* **READING PASSAGE**:
----------
I get the in-terminal diff display. I think this should not happen, because I have set up an external diff tool, as shown by the output of git config -l:

$ git config -l
user.name=blah blah
user.email=blah blah
http.sslverify=true
diff.external=/home/daniel/bin/git-diff  <--This is the important line
push.default=simple
core.filemode=false
core.editor=gedit
alias.tree=log --all --graph --decorate=short --color --format=format:'%C(bold blue)%h%C(reset) %C(auto)%d%C(reset)
         %C(black)[%cr]%C(reset)  %x09%C(black)%an: %s %C(reset)'
core.repositoryformatversion=0
core.filemode=false
core.bare=false
core.logallrefupdates=true
core.ignorecase=true
remote.origin.url=https://daniel@skynet/git/pyle.git
remote.origin.fetch=+refs/heads/*:refs/remotes/origin/*
branch.master.remote=origin
branch.master.merge=refs/heads/master
branch.daniel.remote=origin
branch.daniel.merge=refs/heads/daniel

The git-diff file referenced in the diff.external line looks like this

#!/bin/bash

meld $2 $5

Why doesn't git diff invoke meld?
----------
* **COLLECTED MATERIAL**:
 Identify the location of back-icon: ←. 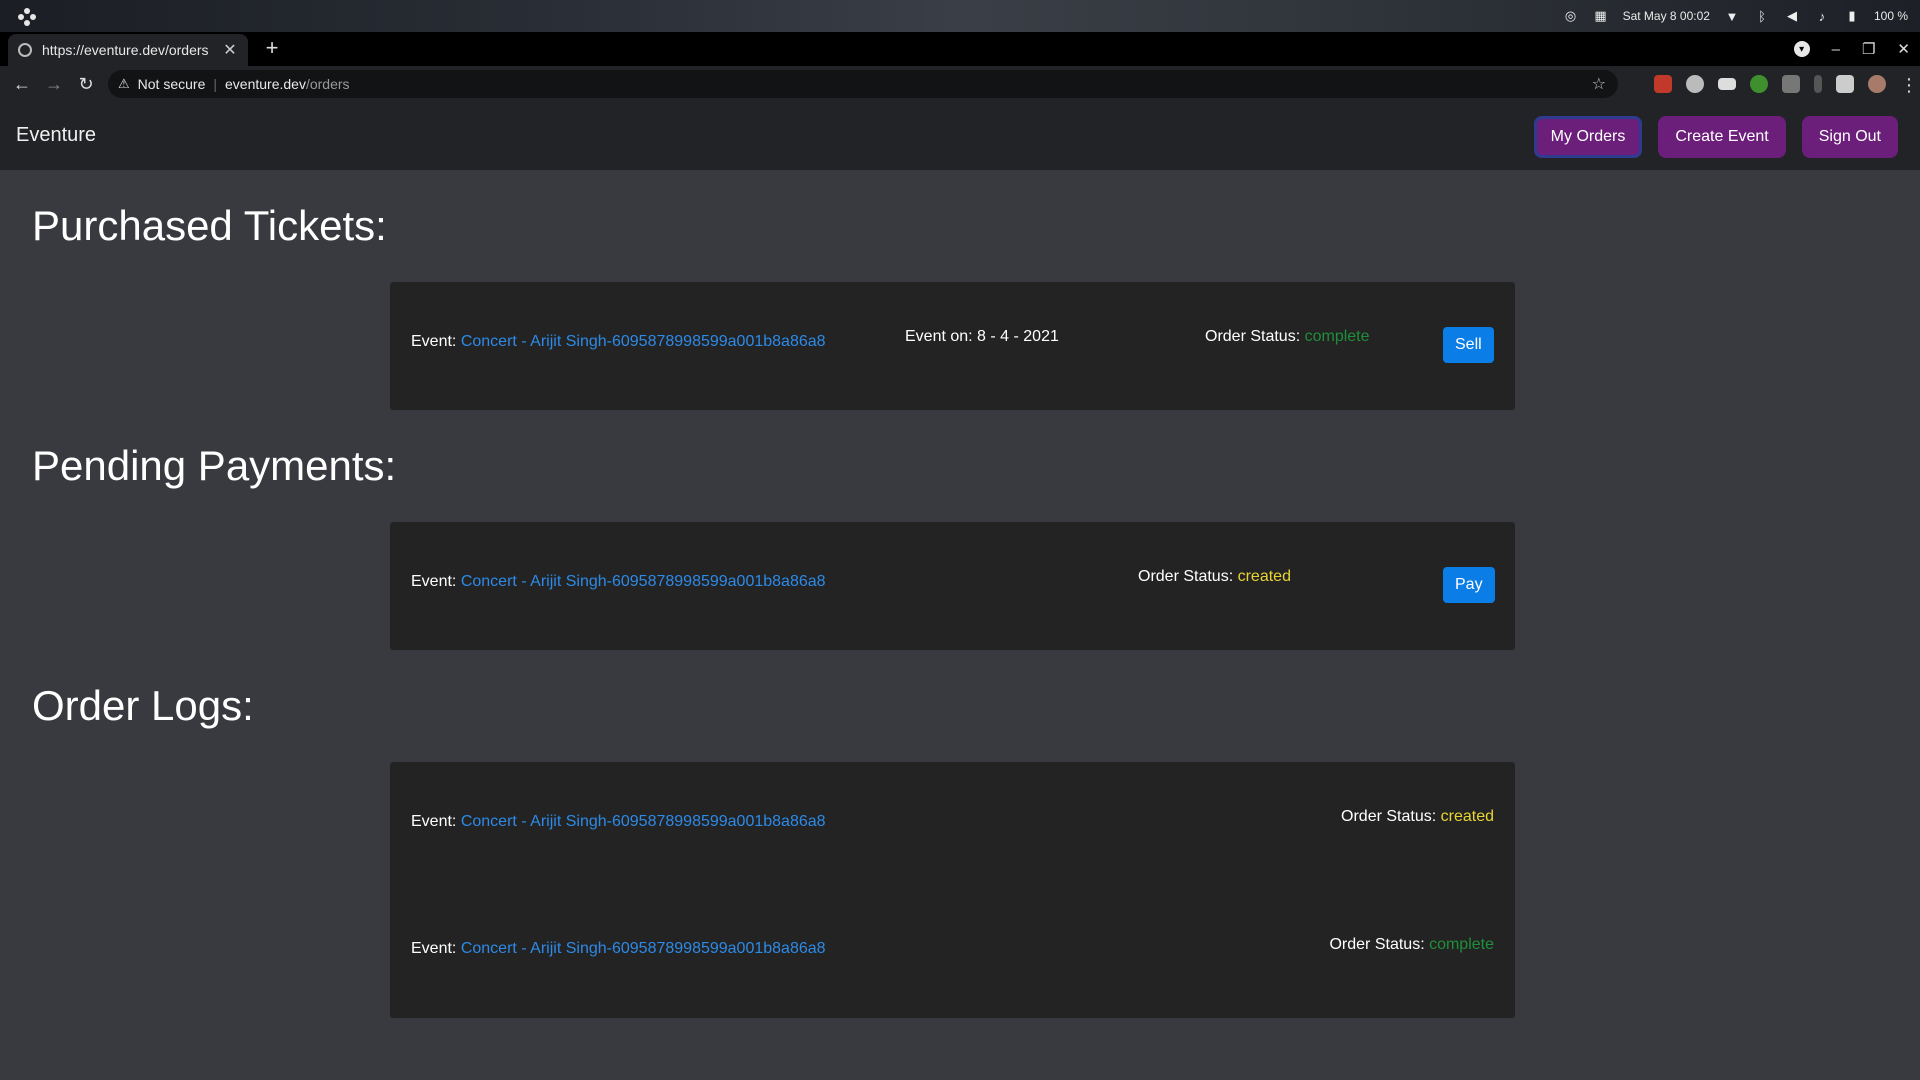
(22, 84).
----------
* **WHAT YOU NEED TO DO**:
1. In the git diff question, what command does the git-diff script run?
2. Carry the git diff question forward from its final sentence.

* **OUTPUTS IN ORDER**:
1. meld $2 $5

2.
I get the same behaviour if I set things up so that git config -l has the following line:

diff.tool = meld

or

diff.external = usr/bin/meld

Note: Other repositories on my machine don't have this problem.

Related, but not equivalent, SO questions:

  1. What is the difference between git diff and git difftool?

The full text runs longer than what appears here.